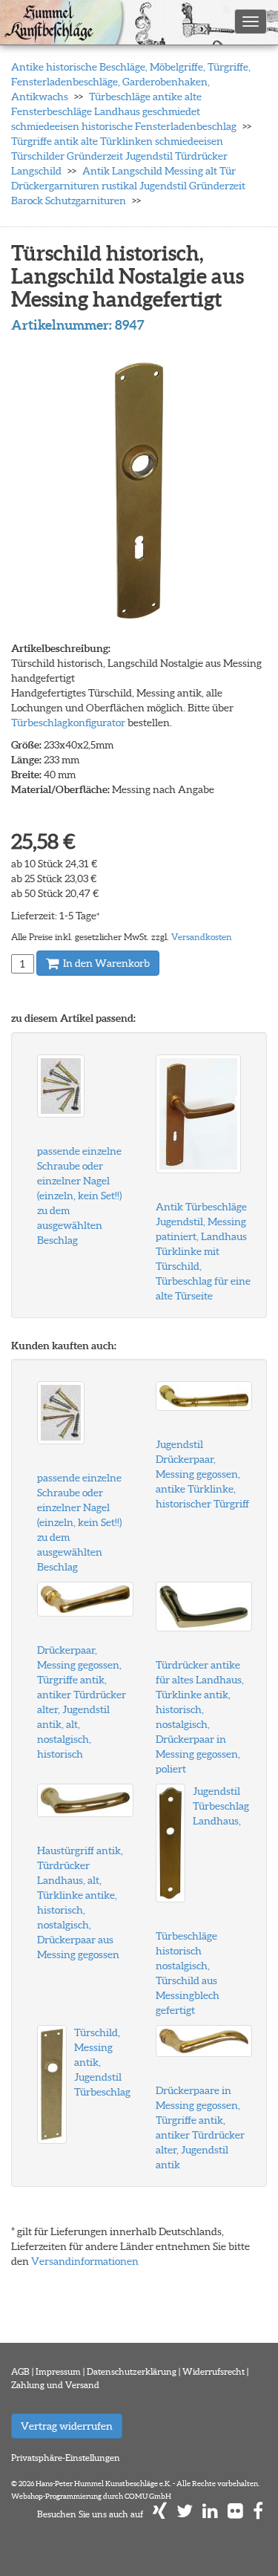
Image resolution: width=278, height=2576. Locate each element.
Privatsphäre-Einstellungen (65, 2457)
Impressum (58, 2371)
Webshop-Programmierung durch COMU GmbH (91, 2496)
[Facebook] (258, 2514)
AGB (20, 2371)
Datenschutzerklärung (131, 2371)
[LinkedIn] (210, 2514)
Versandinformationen (85, 2261)
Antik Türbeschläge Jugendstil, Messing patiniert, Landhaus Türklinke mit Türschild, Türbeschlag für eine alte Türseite (203, 1251)
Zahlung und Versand (55, 2385)
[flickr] (235, 2514)
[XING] (160, 2514)
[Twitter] (184, 2514)
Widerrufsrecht (213, 2371)
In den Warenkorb (105, 963)
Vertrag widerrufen (67, 2426)
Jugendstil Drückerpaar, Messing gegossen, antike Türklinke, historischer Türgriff (202, 1474)
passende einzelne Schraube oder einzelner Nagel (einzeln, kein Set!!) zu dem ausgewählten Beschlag (79, 1195)
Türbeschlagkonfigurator (68, 722)
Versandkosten (201, 937)
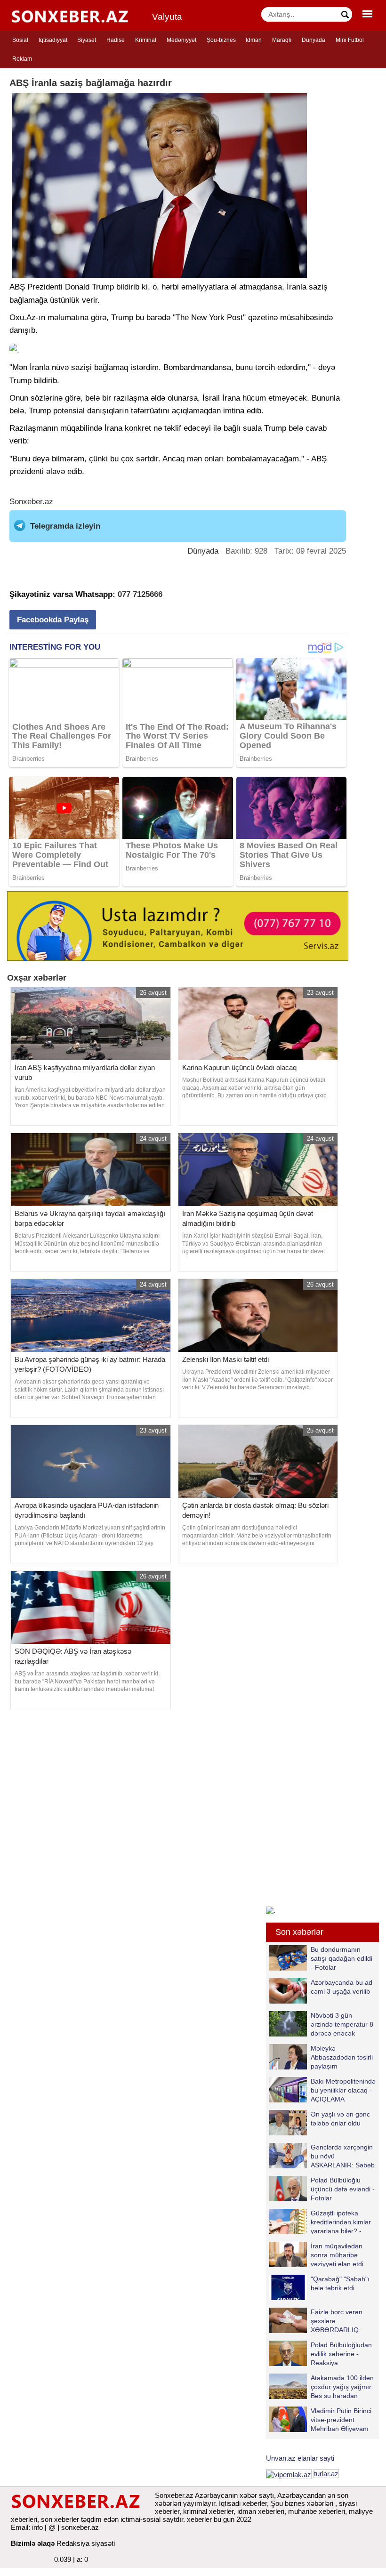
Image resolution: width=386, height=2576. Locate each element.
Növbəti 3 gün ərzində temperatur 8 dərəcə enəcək (342, 2024)
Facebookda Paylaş (52, 619)
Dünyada (313, 40)
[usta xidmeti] (177, 925)
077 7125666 (140, 594)
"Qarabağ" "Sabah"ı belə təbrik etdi (340, 2283)
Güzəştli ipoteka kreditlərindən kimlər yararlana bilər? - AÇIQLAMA (341, 2221)
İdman (254, 40)
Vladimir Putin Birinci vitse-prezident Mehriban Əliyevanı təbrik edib (341, 2419)
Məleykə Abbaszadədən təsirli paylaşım (342, 2057)
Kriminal (145, 40)
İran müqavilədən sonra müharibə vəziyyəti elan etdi (337, 2254)
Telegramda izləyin (65, 526)
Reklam (22, 59)
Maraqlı (281, 40)
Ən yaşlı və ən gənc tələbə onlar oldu (340, 2118)
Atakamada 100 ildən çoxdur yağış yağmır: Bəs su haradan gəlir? (342, 2386)
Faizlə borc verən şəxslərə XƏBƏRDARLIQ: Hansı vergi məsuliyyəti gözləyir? (315, 2320)
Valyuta (167, 17)
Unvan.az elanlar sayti (300, 2458)
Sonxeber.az (31, 501)
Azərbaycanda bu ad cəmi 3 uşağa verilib (341, 1987)
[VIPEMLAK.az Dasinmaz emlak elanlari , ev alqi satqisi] (288, 2474)
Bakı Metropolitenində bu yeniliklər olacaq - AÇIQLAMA (343, 2089)
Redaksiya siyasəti (85, 2543)
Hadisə (115, 40)
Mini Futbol (350, 40)
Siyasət (86, 40)
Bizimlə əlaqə (33, 2543)
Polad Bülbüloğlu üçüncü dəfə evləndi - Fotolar (343, 2188)
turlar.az (326, 2474)
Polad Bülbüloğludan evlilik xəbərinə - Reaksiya (341, 2353)
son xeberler (60, 2519)
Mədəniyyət (181, 40)
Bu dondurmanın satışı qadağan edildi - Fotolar (341, 1958)
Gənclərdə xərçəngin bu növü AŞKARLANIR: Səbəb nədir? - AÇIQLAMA (343, 2155)
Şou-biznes (221, 40)
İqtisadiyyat (53, 40)
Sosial (20, 40)
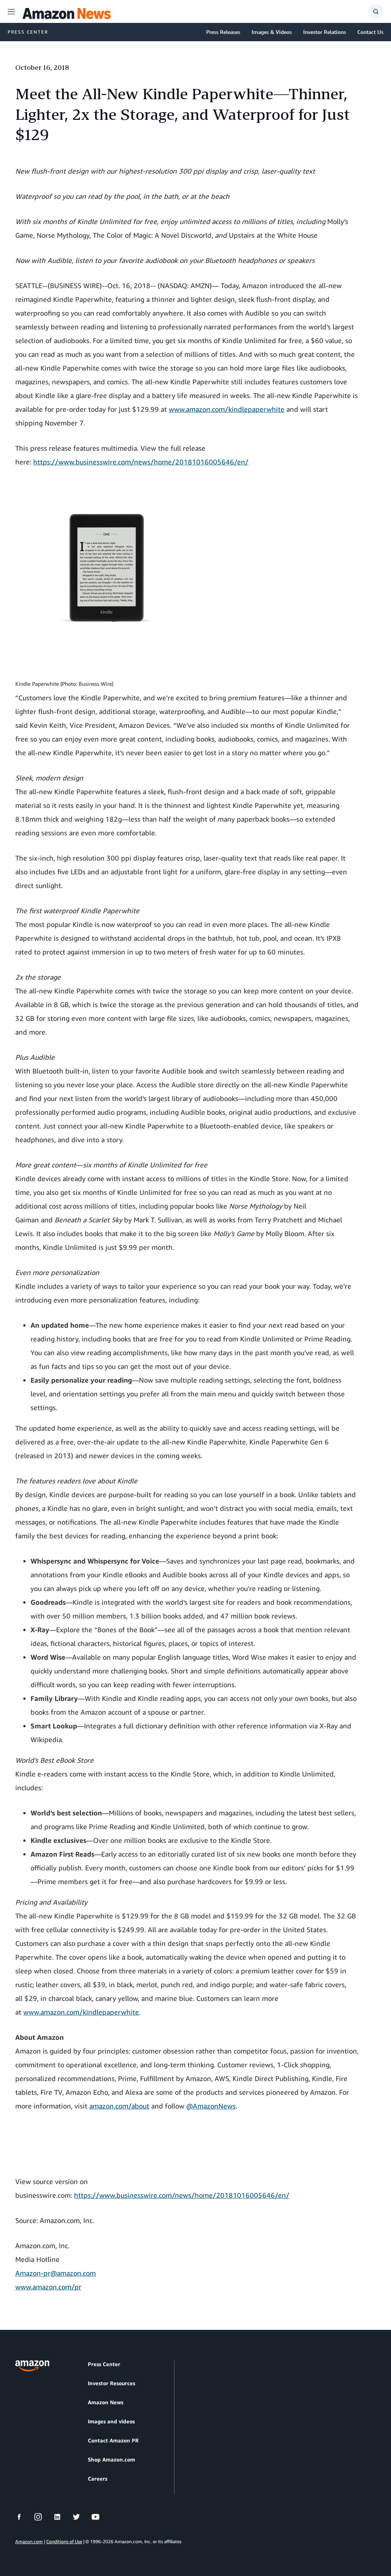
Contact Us (370, 32)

________________

The lines wanted run from the first one in the material above through the line containing "Versandkosten (201, 937)"; give them again exactly, leaving out the pictures.

**SOLUTION TO THIS PROBLEM**
Image resolution: width=278, height=2576. Locate each element.
Privatsphäre-Einstellungen (65, 2457)
Impressum (58, 2371)
Webshop-Programmierung durch COMU GmbH (91, 2496)
[Facebook] (258, 2514)
AGB (20, 2371)
Datenschutzerklärung (131, 2371)
[LinkedIn] (210, 2514)
Versandinformationen (85, 2261)
Antik Türbeschläge Jugendstil, Messing patiniert, Landhaus Türklinke mit Türschild, Türbeschlag für eine alte Türseite (203, 1251)
Zahlung und Versand (55, 2385)
[flickr] (235, 2514)
[XING] (160, 2514)
[Twitter] (184, 2514)
Widerrufsrecht (213, 2371)
In den Warenkorb (105, 963)
Vertrag widerrufen (67, 2426)
Jugendstil Drückerpaar, Messing gegossen, antike Türklinke, historischer Türgriff (202, 1474)
passende einzelne Schraube oder einzelner Nagel (einzeln, kein Set!!) zu dem ausgewählten Beschlag (79, 1195)
Türbeschlagkonfigurator (68, 722)
Versandkosten (201, 937)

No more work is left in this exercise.